Countering corruption contributes to further strengthening human rights and creates an enabling environment for the protection and promotion of human rights.
The negative consequences of corruption are a global reality. While it is facilitated by internal and external conditions and enabled by legal, policy, institutional and capacity gaps, corruption also hampers the resilience and capacities of societies necessary for the fulfilment of peace and security, human rights and development.
It undermines the foundation of democratic institutions by distorting electoral processes, perverting the rule of law, and creating bureaucratic quagmires that perpetuate their existence through bribery and misappropriation of funds. Corruption often reaches into governments, judiciaries and parliaments, undermining the state and the effectiveness of its institutions. If a widespread public perception exists that institutions are corrupt, and that criminal acts remain unpunished, it damages the legitimacy of government in the eyes of the public and leads to a loss of popular support and trust. It meanwhile erodes the institutional capacity of government institutions as formal procedures are ignored, resources are diverted for private gain, and public officers are paid off through bribery or other means of enrichment.
Corruption not only may lead to violations of specific human rights, but also represents a structural obstacle to their implementation and enjoyment. Corruption may further aggravate the existing human rights violations that are experienced by members of vulnerable groups who face difficulties in accessing public goods and services as well as accessing justice.
Curbing corruption is thus vital and, to be effective and enjoy legitimacy anti-corruption laws and policies must be implemented in accordance with international human rights law. Human rights are not an obstacle to effective anti-corruption measures, as is sometimes said; rather human rights and anti-corruption measures complement each other.

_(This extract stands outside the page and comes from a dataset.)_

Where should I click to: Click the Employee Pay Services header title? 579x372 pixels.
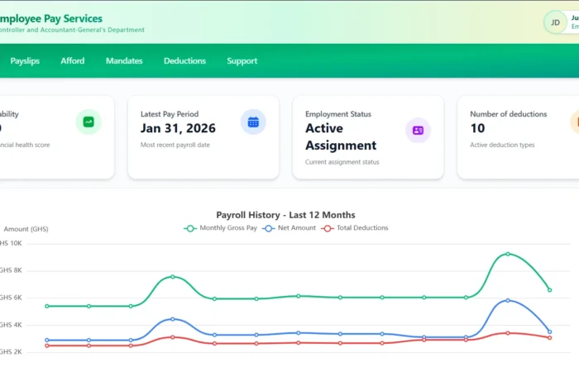click(51, 18)
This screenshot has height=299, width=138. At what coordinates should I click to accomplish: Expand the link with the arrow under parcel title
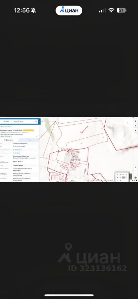click(x=6, y=136)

Based on that Strategy, UNODC integrates a human rights-based approach into the planning and conduct of its activities, including efforts to increase awareness about and deepen the understanding of the inherent and mutually reinforcing connections between human rights, gender, and corruption.
UNODC contributes to strengthening the integrity and accountability of domestic institutions and improving the transparency of and citizens’ participation in government decision-making processes, resulting in improvements in governance that advance the rights of individuals and groups and enhances the capacity of respective national counterparts to comply with their international human rights obligations.
As the guardian of the United Nations Convention against Corruption, UNODC supports States parties in their efforts to implement the Convention and address corruption across a wide range of sectors, while incorporating a human rights perspective, including with respect to education, sports, health, crimes that have an impact on the environment, judicial integrity, international law enforcement cooperation and asset recovery.